Page excerpt —
* start *
How do conflicts impact forests?

The struggle for access to forest land can itself damage forests. In 1997-1998, fires in Indonesia, many of them set deliberately, scorched an estimated 9.7 million hectares (Applegate, Chokkalingam and Suyanto, 2001). Long-time residents were using fire in the process of clearing forest and scrub land, as a kind of legal tool to reclaim their historic rights to land given in forest concessions; under Indonesian law, smallholders can access cleared forest or farmland much more easily than natural forests or palm plantations. The struggle among companies, government and local people left both natural forests and plantations in ashes.

Even when forest exploitation is not the focus, prolonged internal conflict can negatively affect forests. Intentional clearing or destruction of forests is a warfare tactic often used to deprive enemies of cover, as when the United States used the defoliant Agent Orange in Viet Nam. Also, where conflict has rendered State agencies ineffective, peacetime efforts at forest protection are suspended, and illegal loggers, even if not directly involved in the conflict, can proceed unchecked. In the Democratic Republic of the Congo, a series of civil wars in the 1990s created a power vacuum and broke down conventional forest management regimes, fostering illegal logging and other resource conflicts (Renner, 2002).

Conflicts often displace large populations from their homes into neighbouring regions and countries. The increased burden on forests in the receiving areas to supply food, shelter and fuel can be overwhelming, and these primary needs usually override goals of sustainable resource management. In 1994, almost 2 million refugees fled the genocide in Rwanda, many arriving in eastern Zaire (present-day Congo). There they consumed up to 1 000 tonnes of fuelwood every day, denuding large forest areas (Renner, 2002). A similar situation occurred with the influx of Afghan refugees in border areas of Pakistan.
* end *
Job 1 — Check each statement against the passage on conflicts and forests and mark it yes or no, quoting the words that decide it: (a) The 1997-1998 fires in Indonesia burned an estimated 9.7 million hectares. (b) The civil wars in the Democratic Republic of the Congo took place in the 1980s. (c) Refugees in eastern Zaire used up to 1 000 tonnes of fuelwood every week.
Job 2 — Please continue the passage on conflicts and forests, picking up after its final sentence.
The data after this text isn't needed.

Information supplied —
* start *
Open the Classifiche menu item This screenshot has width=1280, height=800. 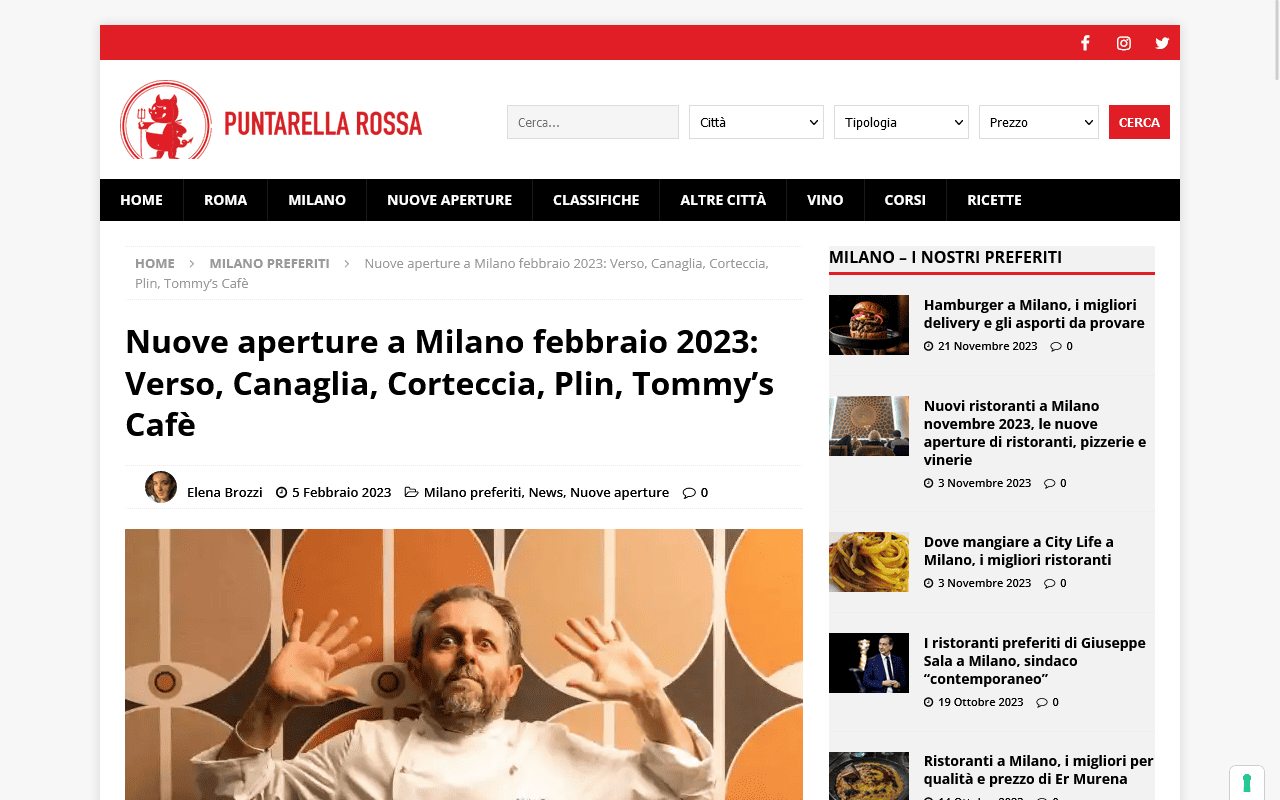[596, 200]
* end *
Exercise result 1 —
(a) Yes: "scorched an estimated 9.7 million hectares"
(b) No: "a series of civil wars in the 1990s"
(c) No: "up to 1 000 tonnes of fuelwood every day"

Exercise result 2 —
Conflict can also have positive impacts on forests, at least in the short term. This can happen if, for example, an army enforces forest protection more rigorously than the peacetime regime. An army might exploit the forest for its own needs, which may be less intensive than commercial logging. Furthermore, the presence of armed forces may discourage illegal logging by outsiders, as well as poor logging practices by legal operators. In Colombia, land mines have had the inadvertent effect of protecting the forests to some degree, and guerilla groups have used the threat of violence to practise “gunpoint conservation” (Álvarez, 2003). Nevertheless, in the long term conflict does not foster sustainable resource management, which depends on stakeholder involvement and ensuring that local populations as well as national economies benefit.

What are the broader consequences of these conflicts?

The fires in Indonesia mentioned above destroyed ecosystems and a wealth of tropical species diversity. They also had immediate negative effects on human health, with consequences that crossed borders: the fires blanketed much of Southeast Asia with a thick haze that caused severe respiratory problems for over 60 000 people, and affected more than 75 million in all, not just in Indonesia but also in Malaysia and Singapore (Taylor, 1997; Applegate, Chokkalingam and Suyanto, 2001).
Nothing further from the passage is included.